As many as 1,500 Lac-Megantic residents have been holed up at emergency shelters or staying with friends and family.
This represents "the vast majority of residents that were evacuated," added a Quebec public safety official. They "will be allowed to go back to their homes."
About 500 people are already believed to have returned home after the smoldering debris cooled and a widening area was declared safe, the official said.
Firefighters put out the inferno late Sunday after it had destroyed a two-square-kilometer (0.77-square-mile) area of the picturesque lakeside village.
The freight train operated by Montreal, Maine & Atlantic Railway derailed and exploded early Saturday, unleashing a wall of fire that tore through homes and businesses in Lac-Megantic -- population 6,000.
The fire leveled more than four blocks, including 30 buildings, and forced about 2,000 to flee the town, which is located 250 kilometers (155 miles) east of Montreal, near the U.S. border.
Firefighters needed more than 18 hours to contain the inferno, the cause of which is under investigation.
Survivors described an inferno as the runaway black tanker cars jumped the tracks, just as dozens of people were enjoying a summer night out in downtown bars and restaurants.
Montreal, Maine & Atlantic Railway said in a statement that the train had been transporting 72 carloads of crude oil when it derailed.
Rail company spokesman Christophe Journet told Agence France Presse the train had been stopped in the neighboring town of Nantes, around 13 kilometers west of Lac-Megantic, for a crew changeover.
For an as yet unknown reason, Journet said, the train "started to advance, to move down the slope leading to Lac-Megantic," even though the brakes were engaged.
There was no conductor on board when the train -- en route from the U.S. state of North Dakota to a refinery in Canada's eastern New Brunswick province -- crashed, he said.
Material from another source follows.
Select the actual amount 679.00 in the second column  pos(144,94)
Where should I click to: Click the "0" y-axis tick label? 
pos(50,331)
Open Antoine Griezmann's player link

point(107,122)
The company speculated that a temporary "shutdown" of the train in Nantes after a small engine fire "may have resulted in the release of air brakes on the locomotive that was holding the train in place."
Investigators from the Transportation Safety Board of Canada examined the locomotive on Sunday and the train's equivalent of a plane's "black box" recorder has been located.
Air quality tests showed no risk to the public, as locals waited in long lines Monday morning to retrieve pets, medications and a change of clothes from those homes still standing in the cordoned-off disaster zone.
Officials said they are mostly concerned about possible contaminants in the soil, while the derailment has also put the spotlight on the challenges of transporting oil by rail.
Construction of new pipelines -- hotly opposed by environmental activists -- has been unable to keep up with surging North American oil production, and so crude is largely being shipped by rail.
According to the Canadian Railway Association, oil shipments jumped from 500 tanker cars in 2009 to 140,000 so far this year.
The organization's president, Paul Bourque, downplayed safety concerns, saying that millions of cars carrying freight are transported each year by train, virtually without incident.
Quebec's environment ministry is monitoring a thin oil slick that stretched nearly 100 kilometers from Lac-Megantic along the Chaudiere River at the start of the day.
Spokesman Eric Cardinal estimated that 100,000 liters of oil spilled into the river.
By 4 p.m. local time (2000 GMT) the crude had reached the town of Saint-Georges, less than 100 kilometers from Quebec City where the river flows into the Gulf.
It is "just a matter of hours" before the oil reaches the seaway, which connects the Great Lakes to the Atlantic Ocean, Cardinal said.